---
labels:
- 'Stage-Alpha'
summary: |
Warn admins about outgoing s2s connections that are refused due to
invalid or untrusted certificates
...
Introduction
============
Similar to mod\_watchregistrations, this module warns admins when an s2s
connection fails due for encryption or trust reasons.
The certificate shows the SHA1 hash, so it can easily be used together
with mod\_s2s\_auth\_fingerprint.
Configuration
=============
modules_enabled = {
-- other modules --
"watchuntrusted",
}
untrusted_fail_watchers = { "admin@example.lit" }
untrusted_fail_notification = "Establishing a secure connection from $from_host to $to_host failed. Certificate hash: $sha1. $errors"
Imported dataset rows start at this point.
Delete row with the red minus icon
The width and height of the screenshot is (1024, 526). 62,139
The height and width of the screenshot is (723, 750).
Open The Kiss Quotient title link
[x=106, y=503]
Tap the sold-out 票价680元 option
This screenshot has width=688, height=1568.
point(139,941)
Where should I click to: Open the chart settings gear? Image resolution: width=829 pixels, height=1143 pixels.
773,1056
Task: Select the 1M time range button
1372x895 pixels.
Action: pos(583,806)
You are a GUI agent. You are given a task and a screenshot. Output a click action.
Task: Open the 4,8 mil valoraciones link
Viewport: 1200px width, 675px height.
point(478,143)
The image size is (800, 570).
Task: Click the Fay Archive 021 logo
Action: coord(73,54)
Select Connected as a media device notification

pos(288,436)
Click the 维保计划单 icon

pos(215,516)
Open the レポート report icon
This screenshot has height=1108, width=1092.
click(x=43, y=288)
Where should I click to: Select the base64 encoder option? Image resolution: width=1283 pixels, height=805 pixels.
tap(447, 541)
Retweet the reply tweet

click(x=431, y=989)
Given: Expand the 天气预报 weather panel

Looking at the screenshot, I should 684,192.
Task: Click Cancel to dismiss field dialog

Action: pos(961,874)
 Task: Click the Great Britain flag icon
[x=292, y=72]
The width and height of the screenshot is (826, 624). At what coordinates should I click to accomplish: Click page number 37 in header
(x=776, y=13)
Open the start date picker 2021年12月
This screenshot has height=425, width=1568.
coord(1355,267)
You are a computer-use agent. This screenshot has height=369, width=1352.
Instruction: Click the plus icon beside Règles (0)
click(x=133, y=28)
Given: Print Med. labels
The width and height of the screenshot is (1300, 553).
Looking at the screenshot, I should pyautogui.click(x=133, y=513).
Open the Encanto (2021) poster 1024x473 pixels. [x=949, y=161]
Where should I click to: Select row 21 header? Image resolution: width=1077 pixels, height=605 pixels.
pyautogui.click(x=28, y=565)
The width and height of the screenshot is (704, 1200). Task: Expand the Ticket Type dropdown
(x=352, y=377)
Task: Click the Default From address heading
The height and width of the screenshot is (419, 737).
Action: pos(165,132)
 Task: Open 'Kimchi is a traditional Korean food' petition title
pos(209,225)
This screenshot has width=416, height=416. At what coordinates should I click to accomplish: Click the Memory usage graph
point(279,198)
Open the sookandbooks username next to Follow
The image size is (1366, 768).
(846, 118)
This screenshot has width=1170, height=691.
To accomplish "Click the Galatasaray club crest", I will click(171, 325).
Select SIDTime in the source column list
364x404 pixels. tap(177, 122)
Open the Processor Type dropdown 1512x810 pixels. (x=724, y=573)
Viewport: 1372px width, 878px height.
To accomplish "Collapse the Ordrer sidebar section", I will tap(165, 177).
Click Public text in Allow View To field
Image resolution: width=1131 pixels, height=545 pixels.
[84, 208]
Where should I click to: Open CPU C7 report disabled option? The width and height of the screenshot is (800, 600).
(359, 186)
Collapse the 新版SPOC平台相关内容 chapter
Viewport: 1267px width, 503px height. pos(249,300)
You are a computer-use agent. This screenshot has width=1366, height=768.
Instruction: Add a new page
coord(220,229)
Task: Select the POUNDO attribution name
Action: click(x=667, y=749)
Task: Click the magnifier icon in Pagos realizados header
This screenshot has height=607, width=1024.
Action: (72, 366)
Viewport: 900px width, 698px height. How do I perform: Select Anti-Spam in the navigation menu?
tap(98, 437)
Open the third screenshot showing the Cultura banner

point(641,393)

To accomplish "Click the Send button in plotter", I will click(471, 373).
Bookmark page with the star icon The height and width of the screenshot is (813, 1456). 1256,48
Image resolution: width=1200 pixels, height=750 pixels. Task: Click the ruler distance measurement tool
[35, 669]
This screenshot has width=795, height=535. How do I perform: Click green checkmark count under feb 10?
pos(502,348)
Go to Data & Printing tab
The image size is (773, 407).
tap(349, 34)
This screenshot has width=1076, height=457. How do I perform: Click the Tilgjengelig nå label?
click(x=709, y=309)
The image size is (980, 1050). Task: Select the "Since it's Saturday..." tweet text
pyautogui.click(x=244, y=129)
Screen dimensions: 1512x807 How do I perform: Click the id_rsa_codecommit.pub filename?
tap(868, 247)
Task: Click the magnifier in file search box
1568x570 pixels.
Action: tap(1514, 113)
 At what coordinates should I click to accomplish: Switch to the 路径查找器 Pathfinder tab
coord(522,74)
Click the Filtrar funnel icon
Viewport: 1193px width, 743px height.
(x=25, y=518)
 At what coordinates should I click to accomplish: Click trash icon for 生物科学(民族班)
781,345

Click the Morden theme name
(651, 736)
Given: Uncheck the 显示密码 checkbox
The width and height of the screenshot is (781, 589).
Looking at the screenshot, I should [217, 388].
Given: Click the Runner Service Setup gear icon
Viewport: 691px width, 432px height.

Option Default Description
------------------------------- --------------------------------------------------------------------------------------------------------------- ---------------------------------------------------------------------------------
untrusted\_fail\_watchers All admins The users to send the message to
untrusted\_fail\_notification "Establishing a secure connection from \$from\_host to \$to\_host failed. Certificate hash: \$sha1. \$errors" The message to send, \$from\_host, \$to\_host, \$sha1 and \$errors are replaced
Compatibility
=============
------- -------
trunk Works
------- -------